La tapicería, oficio de tradición y paciencia, encuentra en la tecnología 3D un aliado para modernizarse. Escanear un sofá antiguo permite crear patrones exactos sin desmontarlo, ahorrando horas de trabajo. Con un escáner 3D y software de modelado, el tapicero puede visualizar el relleno y la tela antes de cortar un solo metro de género.
Modelado digital y corte preciso 🪡
El proceso comienza con un escáner como el Einscan Pro 2X para capturar la geometría del mueble. Luego, programas como Blender o Rhino 3D permiten ajustar volúmenes y simular la tensión de la tela. El tapicero exporta los patrones a un plotter de corte (ej.
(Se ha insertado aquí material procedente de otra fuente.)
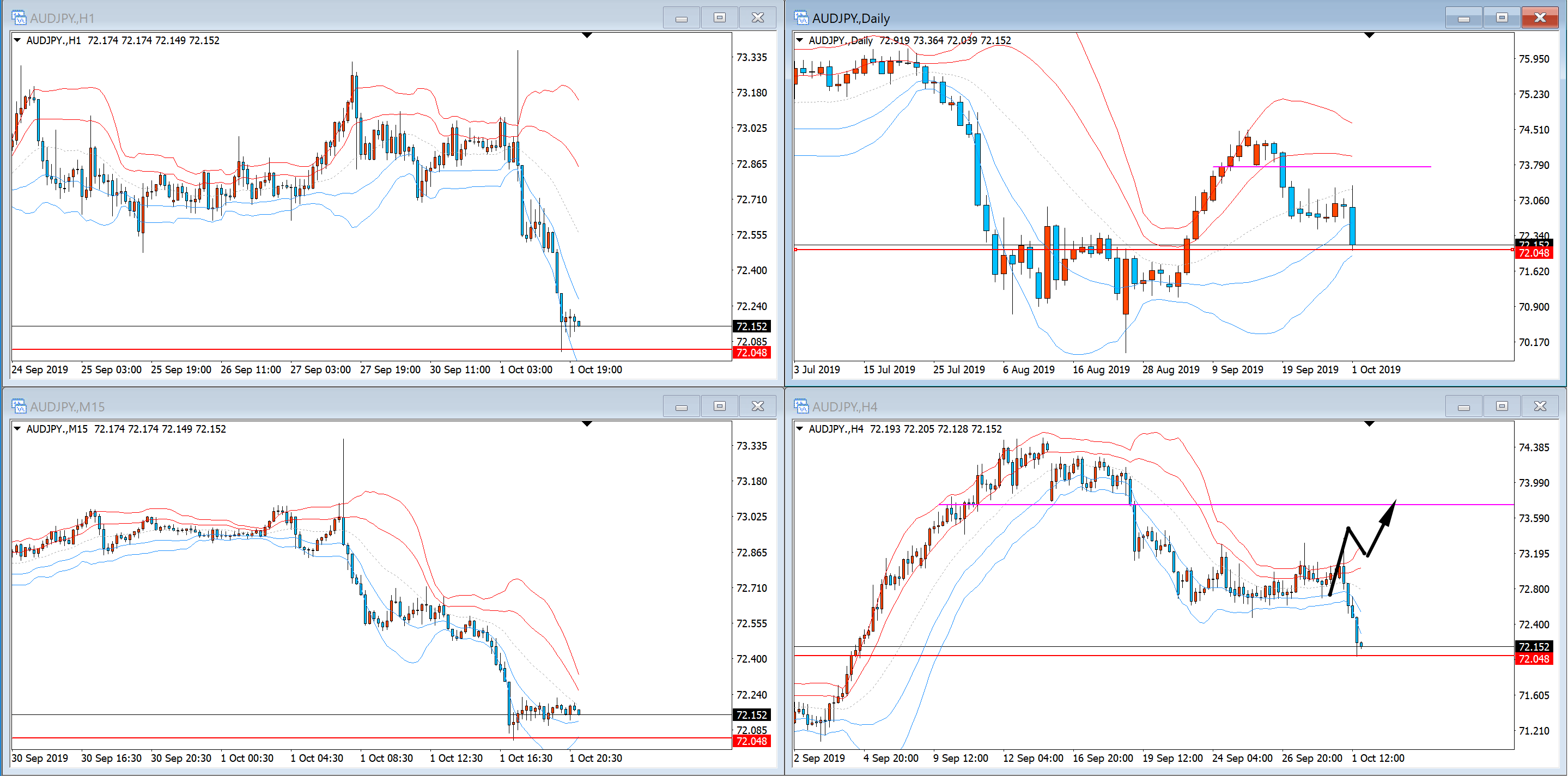Maximize the AUDJPY,H1 chart window

[x=720, y=17]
Summa S2) para obtener piezas exactas, reduciendo el desperdicio de material hasta un 20%. También se pueden diseñar espumas personalizadas con modelado paramétrico, ideales para curvas complejas o asientos ergonómicos.
El día que el sofá pidió un escaneo 🛋️
Por supuesto, nada supera la mirada del tapicero que detecta a simple vista que el cliente mintió sobre las dimensiones del sofá. Pero el escáner 3D no se deja engañar: te muestra hasta el último muelle suelto. Además, ahora puedes discutir con la IA sobre si el capitoné debe ser en rombos o en hexágonos, mientras ella te sugiere que el terciopelo azul combina con el gato. Al final, el cliente paga más por el modelo digital que por la tela.